Comrade Nadine’s brutal honesty and consistency are legendary, from picking a fight with Amiri Baraka on the best socialist route to her shredding you to pieces until you got your writing to a modicum of acceptability, to speaking truth to power at every level, whether you are friend or foe…

I had the privilege, through Comrade Nadine, of getting Nelson Mandela’s endorsement of a book of poetry Richard Bartlett and I were compiling, titled HalalaMadiba–Nelson Mandela In Poetry. It was quite a feat when my wife, Sindiswa, Comrade Nadine and I got an audience with the great Madiba to personally hand the book over to him. Comrade Nadine was very selfless in that and many ways.

As we bid a sad farewell to this gallant fighter, Comrade Nadine,we remember her uncompromising stance in her defense of her political home in the African National Congress.

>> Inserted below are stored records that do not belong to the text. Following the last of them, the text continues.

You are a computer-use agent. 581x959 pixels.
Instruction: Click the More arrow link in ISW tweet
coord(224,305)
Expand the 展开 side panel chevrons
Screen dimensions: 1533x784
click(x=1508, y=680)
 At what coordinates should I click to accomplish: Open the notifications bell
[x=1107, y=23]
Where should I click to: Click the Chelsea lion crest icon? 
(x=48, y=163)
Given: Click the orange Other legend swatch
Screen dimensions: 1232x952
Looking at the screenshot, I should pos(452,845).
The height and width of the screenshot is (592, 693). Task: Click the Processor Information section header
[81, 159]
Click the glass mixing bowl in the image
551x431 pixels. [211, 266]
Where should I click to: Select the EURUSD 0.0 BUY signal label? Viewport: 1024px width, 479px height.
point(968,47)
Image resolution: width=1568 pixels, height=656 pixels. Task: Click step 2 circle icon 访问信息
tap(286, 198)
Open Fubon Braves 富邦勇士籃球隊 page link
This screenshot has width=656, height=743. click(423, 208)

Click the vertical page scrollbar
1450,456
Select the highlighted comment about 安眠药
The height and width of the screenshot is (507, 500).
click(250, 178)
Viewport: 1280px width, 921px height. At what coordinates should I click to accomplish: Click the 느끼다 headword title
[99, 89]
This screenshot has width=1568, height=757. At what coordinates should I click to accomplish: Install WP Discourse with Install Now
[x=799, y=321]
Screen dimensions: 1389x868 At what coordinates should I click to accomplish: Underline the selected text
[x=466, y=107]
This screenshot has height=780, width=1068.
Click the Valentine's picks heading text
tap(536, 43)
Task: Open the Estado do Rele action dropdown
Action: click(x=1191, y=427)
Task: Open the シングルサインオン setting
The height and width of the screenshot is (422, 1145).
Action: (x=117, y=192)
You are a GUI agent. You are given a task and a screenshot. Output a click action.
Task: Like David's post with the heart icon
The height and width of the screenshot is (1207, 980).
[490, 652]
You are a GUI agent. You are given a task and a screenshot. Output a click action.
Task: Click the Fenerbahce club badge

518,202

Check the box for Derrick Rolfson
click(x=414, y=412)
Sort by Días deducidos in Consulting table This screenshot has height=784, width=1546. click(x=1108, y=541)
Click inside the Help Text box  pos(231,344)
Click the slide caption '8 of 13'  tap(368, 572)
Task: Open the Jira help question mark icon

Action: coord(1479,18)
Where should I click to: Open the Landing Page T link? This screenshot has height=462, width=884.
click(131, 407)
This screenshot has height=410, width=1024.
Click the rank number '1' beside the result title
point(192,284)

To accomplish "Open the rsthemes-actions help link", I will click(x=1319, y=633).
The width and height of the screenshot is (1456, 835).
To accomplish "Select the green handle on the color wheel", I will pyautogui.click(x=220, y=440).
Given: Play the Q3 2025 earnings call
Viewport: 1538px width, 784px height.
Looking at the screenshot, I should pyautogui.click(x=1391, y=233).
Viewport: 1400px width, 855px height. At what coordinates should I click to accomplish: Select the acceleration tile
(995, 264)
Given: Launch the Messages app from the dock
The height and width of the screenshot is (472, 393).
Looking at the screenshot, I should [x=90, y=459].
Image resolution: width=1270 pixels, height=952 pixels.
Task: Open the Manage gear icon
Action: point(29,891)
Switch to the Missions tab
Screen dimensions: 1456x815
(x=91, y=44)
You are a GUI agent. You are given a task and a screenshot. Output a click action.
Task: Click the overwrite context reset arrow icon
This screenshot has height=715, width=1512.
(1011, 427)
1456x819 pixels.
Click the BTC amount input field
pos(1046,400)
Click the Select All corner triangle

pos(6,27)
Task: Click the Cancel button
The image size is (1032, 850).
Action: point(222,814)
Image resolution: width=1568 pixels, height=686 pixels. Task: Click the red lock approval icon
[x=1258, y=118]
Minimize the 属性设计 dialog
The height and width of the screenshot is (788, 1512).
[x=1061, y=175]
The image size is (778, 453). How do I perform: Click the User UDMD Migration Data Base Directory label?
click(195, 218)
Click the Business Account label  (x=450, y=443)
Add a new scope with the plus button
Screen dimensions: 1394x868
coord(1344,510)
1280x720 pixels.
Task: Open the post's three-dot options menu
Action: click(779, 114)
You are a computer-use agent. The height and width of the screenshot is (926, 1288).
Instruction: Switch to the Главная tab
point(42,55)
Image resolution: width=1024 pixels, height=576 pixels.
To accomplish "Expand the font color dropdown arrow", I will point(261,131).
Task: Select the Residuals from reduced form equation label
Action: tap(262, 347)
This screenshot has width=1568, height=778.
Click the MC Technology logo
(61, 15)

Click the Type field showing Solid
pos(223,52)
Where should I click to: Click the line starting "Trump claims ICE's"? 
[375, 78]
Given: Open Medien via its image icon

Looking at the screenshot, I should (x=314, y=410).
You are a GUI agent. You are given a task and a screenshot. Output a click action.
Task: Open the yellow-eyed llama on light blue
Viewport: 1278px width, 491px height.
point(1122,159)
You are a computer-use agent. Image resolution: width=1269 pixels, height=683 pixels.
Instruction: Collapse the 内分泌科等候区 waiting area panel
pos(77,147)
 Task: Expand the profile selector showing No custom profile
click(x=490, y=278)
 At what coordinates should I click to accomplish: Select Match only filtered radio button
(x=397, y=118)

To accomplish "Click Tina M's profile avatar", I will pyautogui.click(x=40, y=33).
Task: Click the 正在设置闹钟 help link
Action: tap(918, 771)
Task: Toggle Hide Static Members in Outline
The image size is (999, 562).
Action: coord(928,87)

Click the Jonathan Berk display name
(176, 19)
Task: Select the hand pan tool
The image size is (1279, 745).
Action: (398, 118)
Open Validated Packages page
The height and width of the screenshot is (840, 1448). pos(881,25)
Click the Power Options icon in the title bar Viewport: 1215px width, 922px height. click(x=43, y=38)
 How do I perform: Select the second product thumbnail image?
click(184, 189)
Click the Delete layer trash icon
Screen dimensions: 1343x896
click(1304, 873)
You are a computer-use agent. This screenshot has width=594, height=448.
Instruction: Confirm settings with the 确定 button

When it was not fashionable, she reached out to people she may not have seen eye to eye with, including the PAC’s firebrand, the late David Sibeko, whose last stop before he and his family went to exile was Comrade Nadine’s house: she and her late husband, Reinhold Cassirer drove them over the Botswana border.

Always caring and being concerned more about others first before herself, I remember Comrade Nadine reprimanding me most sternly from informing the media about the robbery at her place in 2006, that “there is no story there, Comrade Raks, please don’t comment on it anymore. There are so many people suffering this sort of thing almost daily that should get this kind of media and other attention”.

There is more, so much, to say about this indomitable freedom fighter and fine writer.

As an ardent atheist and socialist, Comrade Nadine disagreed that we “pass on or away”, “to where?” she’d ask. She used to say “people die, end of story!” and “there’s no spirit living after you are dead!”

May your beautiful and forever revolutionary spirit rest in eternal and graceful peace, you, guerrilla of the imagination, Comrade Nadine!

Your spirit lives!

Morakabe Raks Seakhoa is the Managing Director of the wRite associates and Project Director of the Africa Century International African Writers Conference, of which Comrade Nadine was a Patron together with Chinua Achebe, Keorapetse Kgositsile, Hugh Masekela and Wangui wa Goro, and also Project Director of the South African Literary Awards that gave Comrade Nadine Lifetime Achievement Literary Award (2005) and established the Nadine Gordimer Short Story Award (for writing in African languages in South Africa).